永年にわたり日本舞踊に造詣を深め、素洲会会主として会の運営や多くの後進を育成するなど、地域の伝統文化の振興と発展に多大な功績を記した。


澤田季未子(サワダ キミコ)

永年にわたり日本画に造詣を深め、豊田美術連盟の理事として、会の運営や多くの後進の育成にあたるなど、地域の美術文化の振興と発展に多大な功績を記した。


梅村尚子(ウメムラ ヒサコ)

永年にわたり華道に造詣を深め、豊田市華道連盟理事、松月堂古流華道教授として、会の運営や多くの後進を育成するなど、地域の伝統文化の振興と発展に多大な功績を記した。


伊丹宗保(イタミ ソウホ)

永年にわたり茶道に造詣を深め、豊田茶友会の役員として、会の運営にあたるとともに、茶会の席主や茶道の師として多くの後進を育成し、県民茶会、月例茶会で席主を務めるなど、地域の伝統文化の振興と発展に多大な功績を記した。


文化新人賞


岩崎花保(イワサキ カホ)

第47回全日本クラシック音楽コンサート最優秀賞、第13回万里の長城杯国際音楽コンクール第1位を受賞するなど、国内外の文化及び芸術のコンクールにおいて優秀な成績を修め、新進フルーティストとして将来の活躍が期待されている。


小林加奈(コバヤシ カナ)

第58回独立書展で準特選、第61回中日書道展で二科賞、第63回毎日書道展で毎日賞を受賞するなど、国内外の文化及び芸術のコンクールにおいて優秀な成績を修め、新進書道家として将来の活躍が期待されている。


波多野渚砂(ハタノ ナギサ)

第13回NBA全国バレエコンクールでスカラシップ賞(バレエ留学)、ユースアメリカグランプリ日本予選第2位を受賞するなど、国内外の文化及び芸術のコンクールにおいて優秀な成績を修め、新進プリマとして将来の活躍が期待されている。
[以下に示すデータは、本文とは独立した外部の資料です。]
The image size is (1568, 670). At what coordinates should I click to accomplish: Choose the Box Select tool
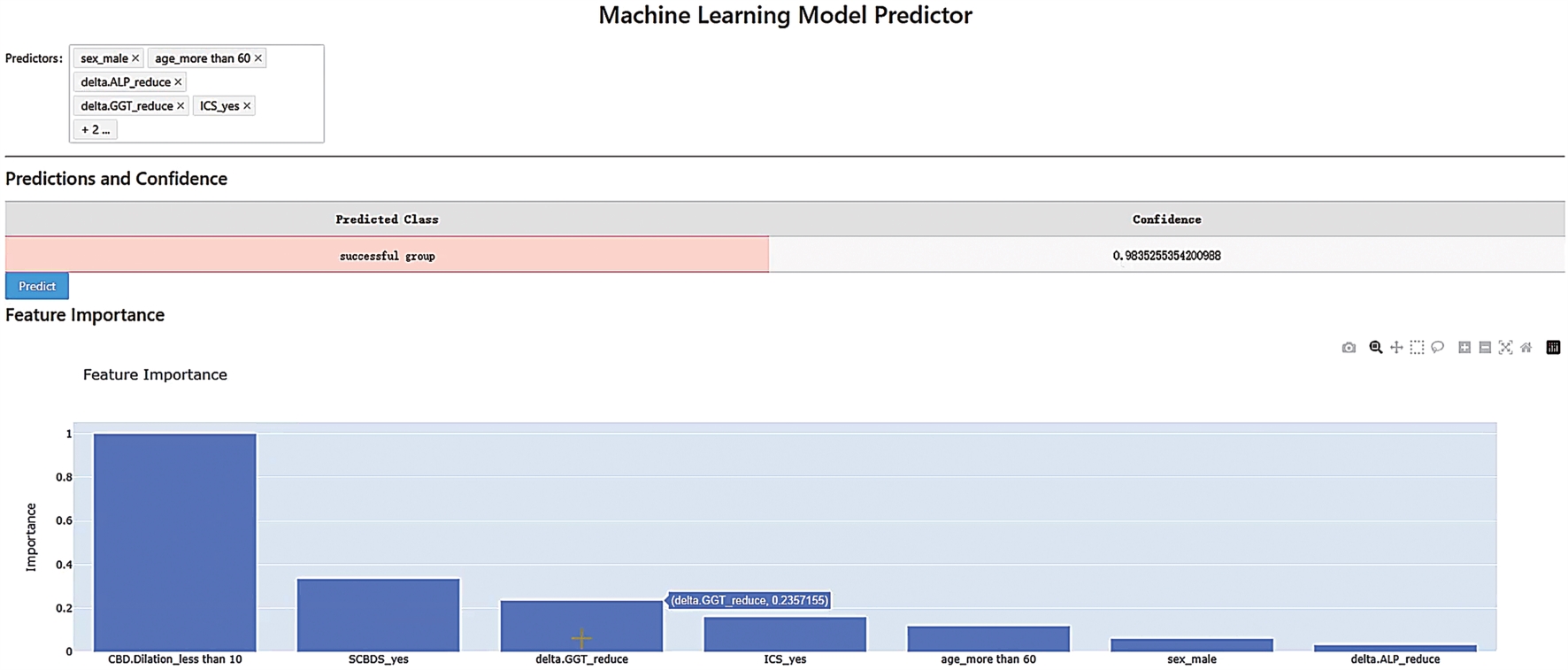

寺本みなみ 寺本みずほ デュオ(テラモトミナミ テラモトミズホ デュオ)

イタリアのヴァレリア・マルティナ国際コンクール室内楽部門で第1位を受賞するなど、国内外の文化及び芸術のコンクールにおいて優秀な成績を修め、新進音楽家デュオとして将来の活躍が期待されている。